Exactly the lines from the one with "Screen dimensions: 1560x784" to the end of the entries should appear in your answer, retyped word for word.

Records from a data collection:
>>
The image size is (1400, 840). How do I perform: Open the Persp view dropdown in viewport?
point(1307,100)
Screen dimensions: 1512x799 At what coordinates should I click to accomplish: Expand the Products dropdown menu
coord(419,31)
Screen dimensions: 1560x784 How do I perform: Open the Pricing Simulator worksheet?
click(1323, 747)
<<
▶ **Result of this exercise**:
Screen dimensions: 1560x784 How do I perform: Open the Pricing Simulator worksheet?
click(1323, 747)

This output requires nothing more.